Selected extract:
** start **
Professor Perez notes;
Indeed, the space of the technologically possible is much greater than that of the economically profitable and socially acceptable. p. 186
And points directly to Professor Dosi's earlier works.
The meaningful space in which technical change needs to be studied, therefore, is that of innovation, at the convergence of technology, the economy and the socio-institutional context. That space is essentially dynamic and, in it, the basic concept is that of a trajectory or paradigm (Dosi, 1982), which represents the rhythm and the direction of change in a given technology. p. 186
We see Professor Perez' point about technical trajectories when we understand the north - south orientation of a horizontal leg of a well. Has grown to the point where the multiple fracing of horizontal wells, based on this earlier knowledge, has opened massive deliverability in the shale gas formations.

3. The regularities of technical change: innovation trajectories

It is critical to point out here the development of the multi-frac laterals in oil and gas production. The situation in the May 2004 Preliminary Research Report regarding north-south orientation became common knowledge in the industry in 1997. Why did it take almost a full decade for the common-sense knowledge to develop into the shale gas bonanza that we find ourselves in today?
Changes generally occur slowly at first, while producers, designers, distributors and consumers engage in feedback learning processes; rapidly and intensively once a dominant design (Arthur, 1988) has become established in the market; and slowly once again when maturity is reached and Wolf ’s (1912) law of diminishing returns to investment in innovation sets in. Besides rhythm, a trajectory also involves directionality within a possibility space. That is what Dosi (1982) emphasised when, with the Kuhnian parallel in mind (Kuhn, 1962), he introduced the term technical paradigm to represent the tacit agreement of the agents involved as to what is a valid search direction and what would be considered an improvement or a superior version of a product, service or technology. A paradigm is thus a collectively shared logic at the convergence of technological potential, relative costs, market acceptance, functional coherence and other factors. pp. 186 - 187
The Draft Specification employs this thinking in the Resource Marketplace Module. To accelerate a trajectory necessitates the noted process highlighted in the previous quote. The Resource Marketplace Module suggest that this trajectory is accelerated when the collective understanding of all producers, as reflected in their long term capital budgets, is aggregated and shared in a common interface for other producers and service industry representatives to see clearly what is on the collective producers mind of what is possible in each geographical region.

A similar interface is operational in the marketplace today. It is the Google Health application that provides high quality security to its users. It also is able to take the information that is made available, in aggregate, to search for possible trends and other information that is generally not available in any other form. Welcome to the 21st century. 
The notions of trajectory or paradigm highlight the importance of incremental innovations in the growth path following each radical innovation. p. 187
4. New technology systems and their interactions

Emphasis on the Community of Independent Service Providers and the User communities is important, not just because it is fashionable. There is a defined and tangible benefit to organizing the solutions to these problems. Individuals such as Einstein, Ford and Edison operated in a time when an individual could single handily make a difference. Today collaboration amoung highly motivated individuals are what are necessary to take us to the next level of what is possible. These actions take place in Marketplaces.
** end **
Data:
** start **
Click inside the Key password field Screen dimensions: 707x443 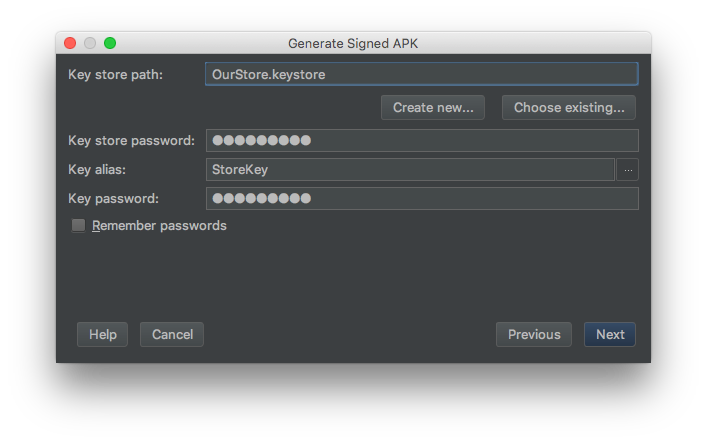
** end **
Exercise requirements: From the passage on technical change and innovation trajectories, extract the stretch from "The meaningful space" through "shale gas formations." word for word.

Task output:
The meaningful space in which technical change needs to be studied, therefore, is that of innovation, at the convergence of technology, the economy and the socio-institutional context. That space is essentially dynamic and, in it, the basic concept is that of a trajectory or paradigm (Dosi, 1982), which represents the rhythm and the direction of change in a given technology. p. 186
We see Professor Perez' point about technical trajectories when we understand the north - south orientation of a horizontal leg of a well. Has grown to the point where the multiple fracing of horizontal wells, based on this earlier knowledge, has opened massive deliverability in the shale gas formations.